There lies a dead man in our house. Unfortunately it is not my father.
No, It is Burke Haymoor, whom I had treated for three days before I got the ’joy’ of declaring him dead. During those three days most of his relatives visited him. All of them were equally annoying. They were not less annoying when I delivered the news of his passing.
I watched them cry and shout. The daughter, Polly, kept shaking her father, hoping he’d come back to life through such a silly act. I’ve always pondered why people shake the dead. While I observed the young woman’s hopeless attempts, I wondered what it would feel like to love your father like that. If it’d be my father dead on that bed, I would smile in relief.

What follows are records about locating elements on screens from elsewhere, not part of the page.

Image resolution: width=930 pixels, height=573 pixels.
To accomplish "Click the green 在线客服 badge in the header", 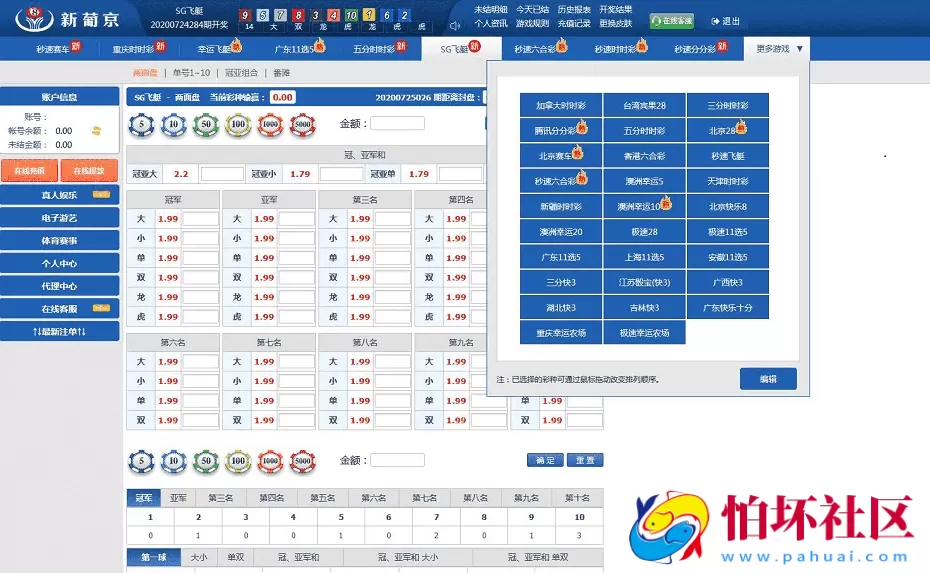I will (671, 21).
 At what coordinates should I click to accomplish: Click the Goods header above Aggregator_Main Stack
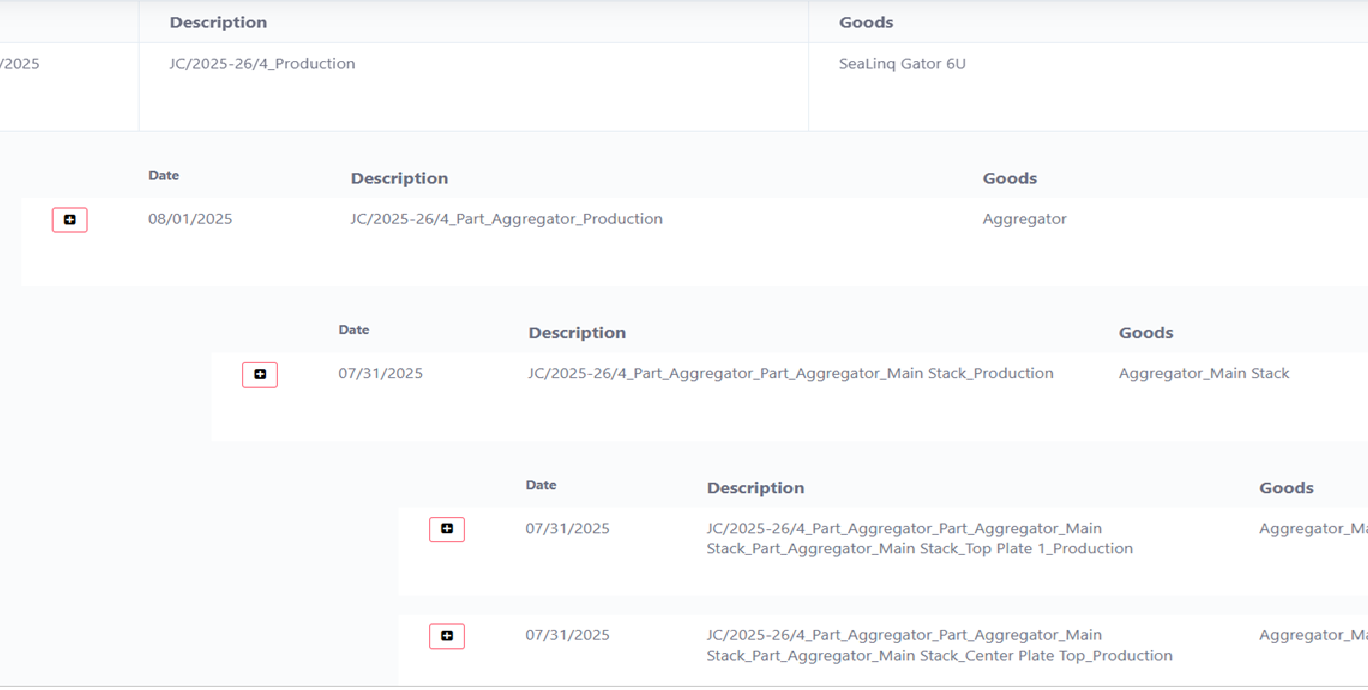[1145, 333]
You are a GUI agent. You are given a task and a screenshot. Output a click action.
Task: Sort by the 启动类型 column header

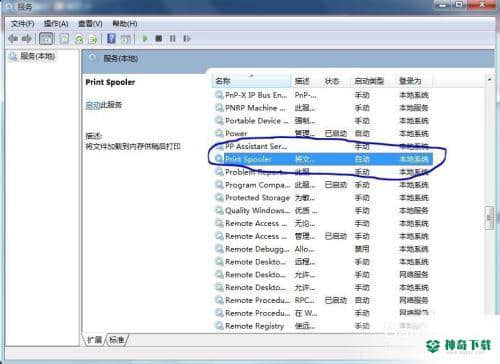pos(369,81)
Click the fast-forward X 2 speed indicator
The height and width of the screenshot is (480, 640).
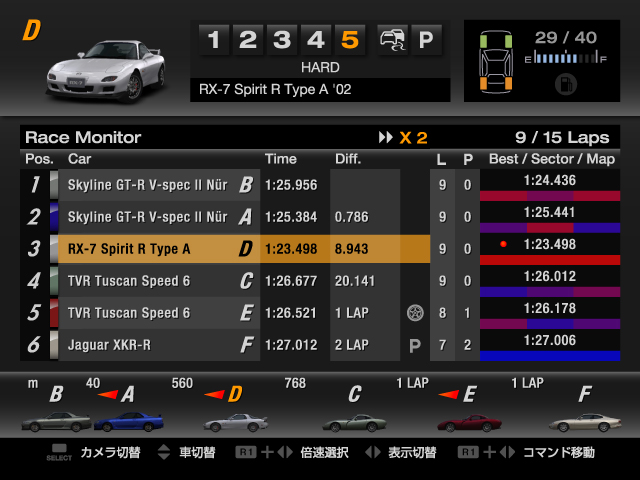click(402, 137)
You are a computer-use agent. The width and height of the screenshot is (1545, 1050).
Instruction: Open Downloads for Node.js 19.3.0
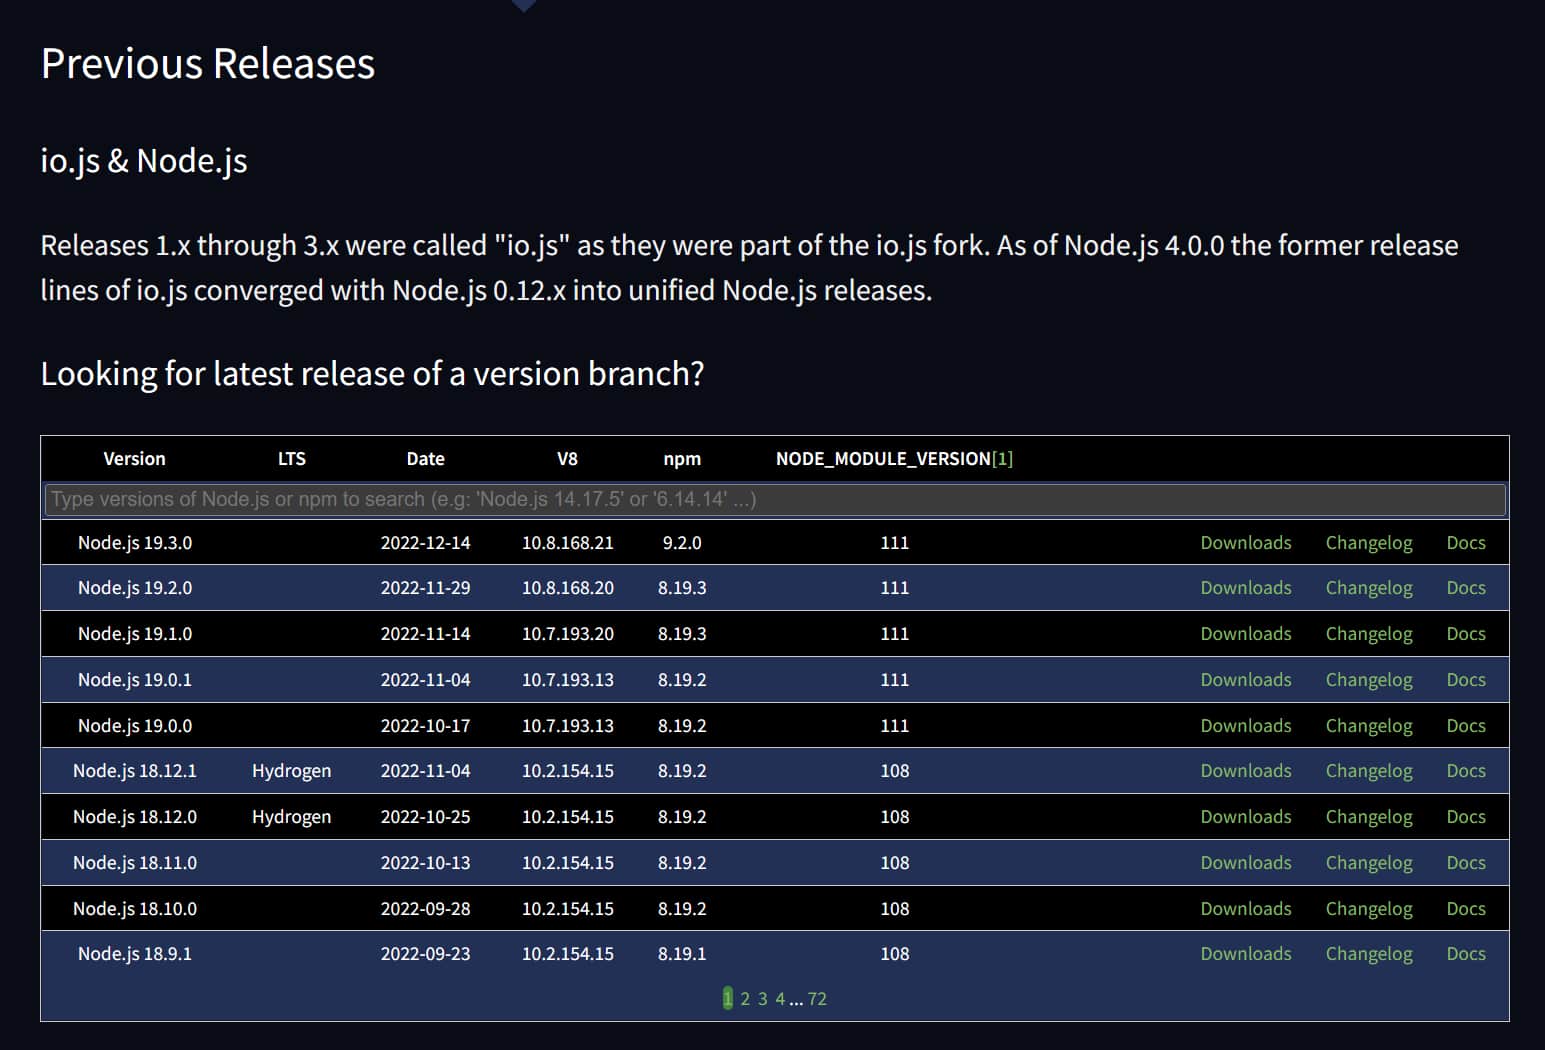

Eventually The Haymoors left. Aside for Burke. I wrapped him in linens and collected the empty bottles of potions from the table next to him. I noticed one of them was wrongly shaped. After sniffing it, I came into a conclusion my father had in his drunken state again mixed potions and had given the patient hemlock extract. That certainly explains the lack of reaction in Burke, as hemlock causes paralysis before killing the person.
Now, I could go to the Watch and tell that my father has in fact managed to murder someone. Not knowingly. But I still think it counts as a murder in the eyes of law. I could watch my father being hung and what a jolly day that would be. However by turning my father in, I would also condemn our practice. Who would seek a house of healing that is known to kill it's patients?
It comes to the question. Do I hate my father more than I care for my profession? Somehow the thought of him stealing my life in his death does not appeal to me.
I never quite knew you Burke Haymoor and I most certainly did not enjoy the company of your rowdy relatives. However, I am deeply ashamed that I allowed your death under my eyes. I can only hope you did not suffer in your paralysed state. I know, I do you wrong by not turning your killer in. But had you lived my life, I trust you'd understand.